Maputo — Food security in Mozambique has greatly improved in recent years, Agriculture Minister Jose Pacheco claimed in Maputo on Thursday.
Addressing the Mozambican parliament, the Assembly of the Republic, he said the number of districts affected by food shortages had fallen from 60 (out of 128) in 2005, to 23 in 2012. The number of people lacking food security had fallen from 801,000 to 255,300.
Summarising the 2011-2012 harvest, Pacheco said the country had produced 2.93 million tonnes of grain, ten million tonnes of cassava, and 190,000 tonnes of potatoes. Among other significant food crops were 440,000 tonnes of pulses, 38,000 tonnes of oilseeds, and 975,000 tonnes of assorted vegetables. Pacheco added that Mozambique is now self sufficient in maize, cassava and beans.
As for cash crops, Pacheco put the total production of raw cotton in the 2011-2012 campaign at 120,000 tonnes, and the sugar cane harvest at four million tonnes. As for fruit, farmers had produced 359,000 tonnes of bananas and 49,000 tonnes of citrus fruit.
Turning to livestock, Pacheco said in 2012 the number of cattle in the country had reached 1.4 million. There were also 5.6 million goats and 27.4 million chickens. Livestock farmers had produced 52,000 tonnes of meet and two million litres of milk in the 2011-2012 agricultural year.
For the 2012-2013 campaign, the government’s target is that agricultural production should grow by at least seven per cent. Pacheco stressed that the government hopes to produce at least 300,000 tonnes of husked rice, thus leading to a reduction in rice imports (consumption of rice in Mozambique this year was estimate at around 534,000 tonnes).

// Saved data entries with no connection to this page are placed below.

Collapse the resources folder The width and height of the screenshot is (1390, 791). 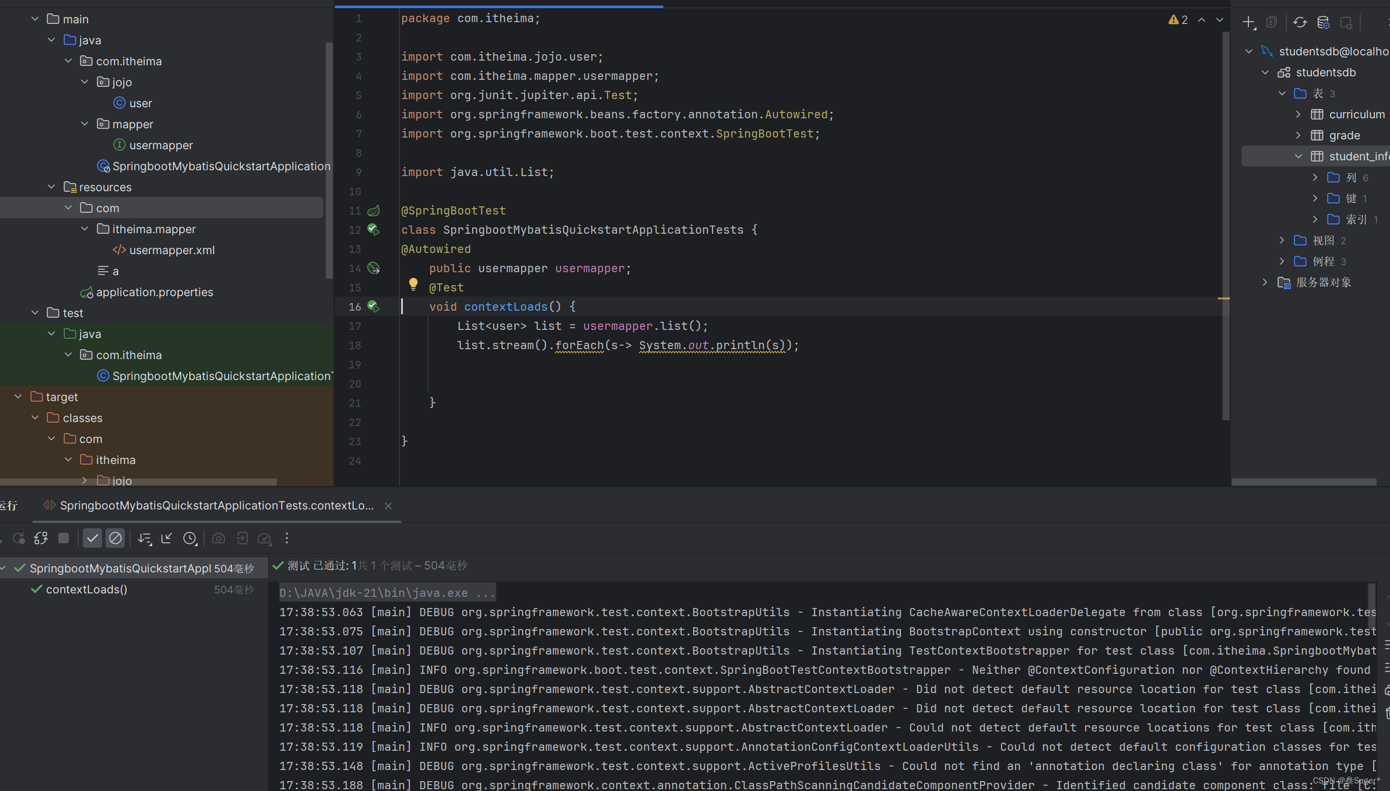51,187
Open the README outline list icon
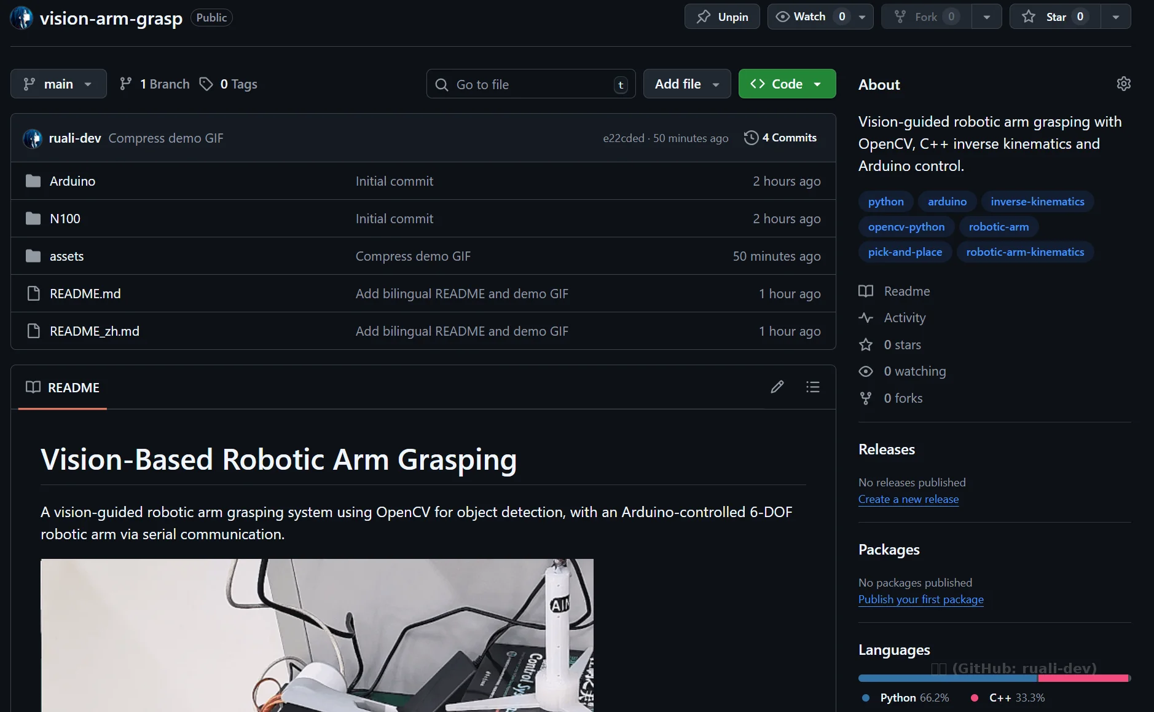1154x712 pixels. [812, 387]
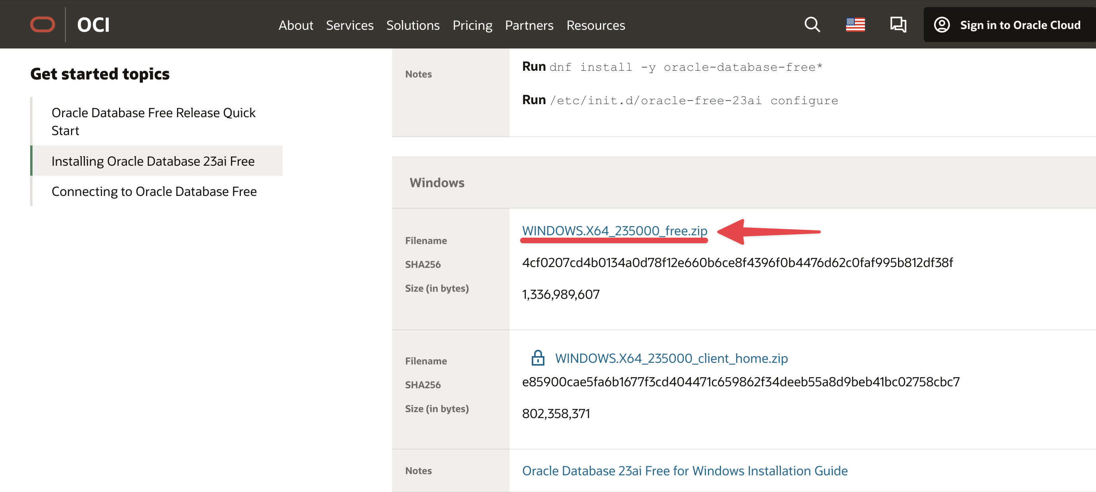The height and width of the screenshot is (492, 1096).
Task: Expand the Partners menu
Action: click(529, 26)
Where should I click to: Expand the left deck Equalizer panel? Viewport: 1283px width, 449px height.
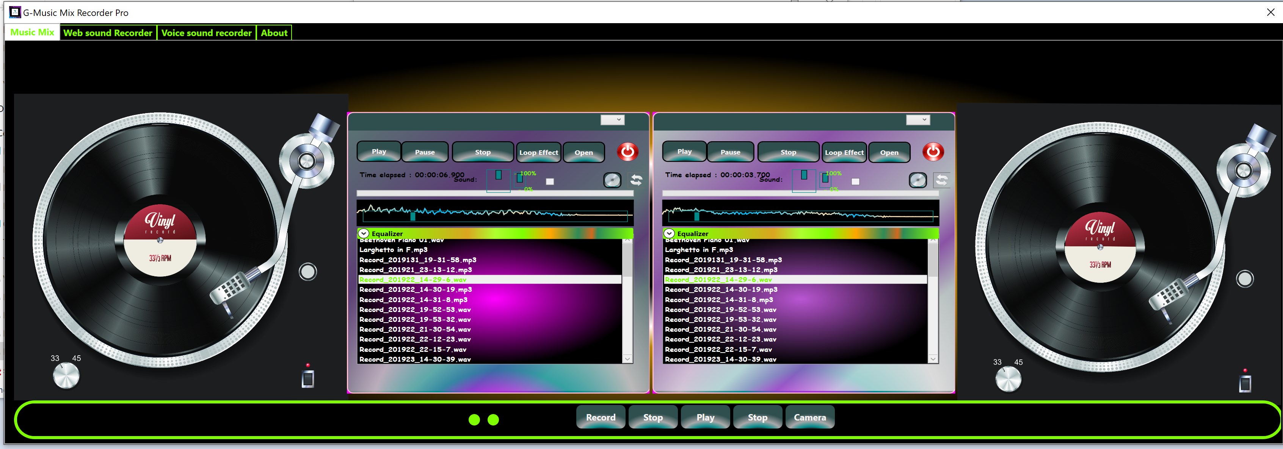(x=364, y=233)
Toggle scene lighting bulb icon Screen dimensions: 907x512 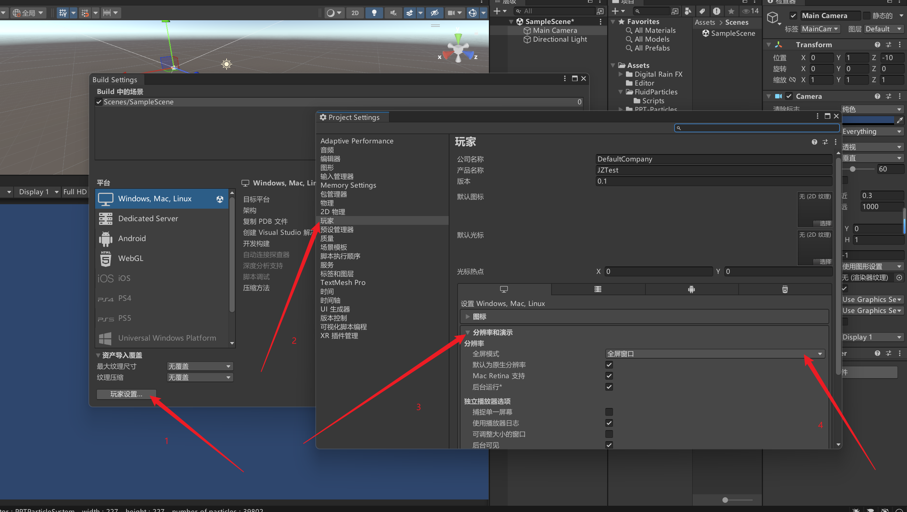pyautogui.click(x=374, y=13)
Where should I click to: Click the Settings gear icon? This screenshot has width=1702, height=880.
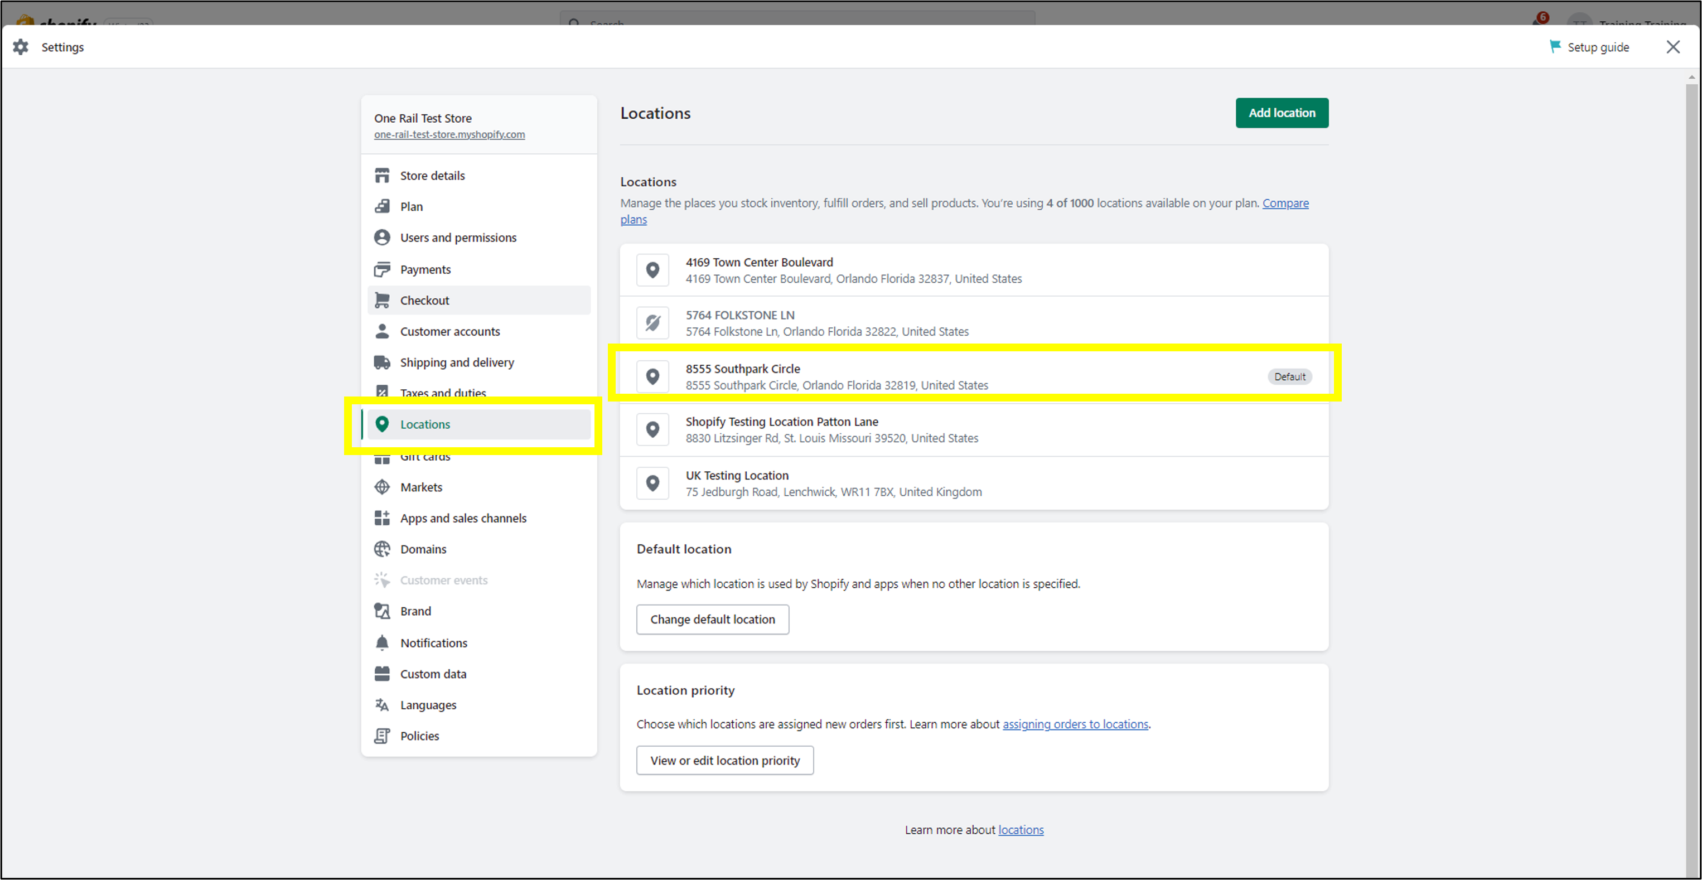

Pacheco recalled that the government’s five year programme for 2010-2014 envisages “the transformation of subsistence agriculture into agro-business” through the Agricultural Development Strategic Plan (PEDSA).
This plan points to the need “to concentrate efforts in places from which multiplier effects can be unleashed, in accordance with the agro-ecological potential, and the availability of infrastructures, equipment, technological support, services and markets”.
Six agricultural development corridors have been identified (two in the south, two in the centre and two in the north of the country), “in which we are uniting synergies and smart partnerships to develop the value chain for agricultural products”, said Pacheco.
He announced that a National Agricultural Investment Plan is nearing completion “which seeks to identify the main priorities and public-private investment packages, needed to stimulate growth in agricultural production and productivity”.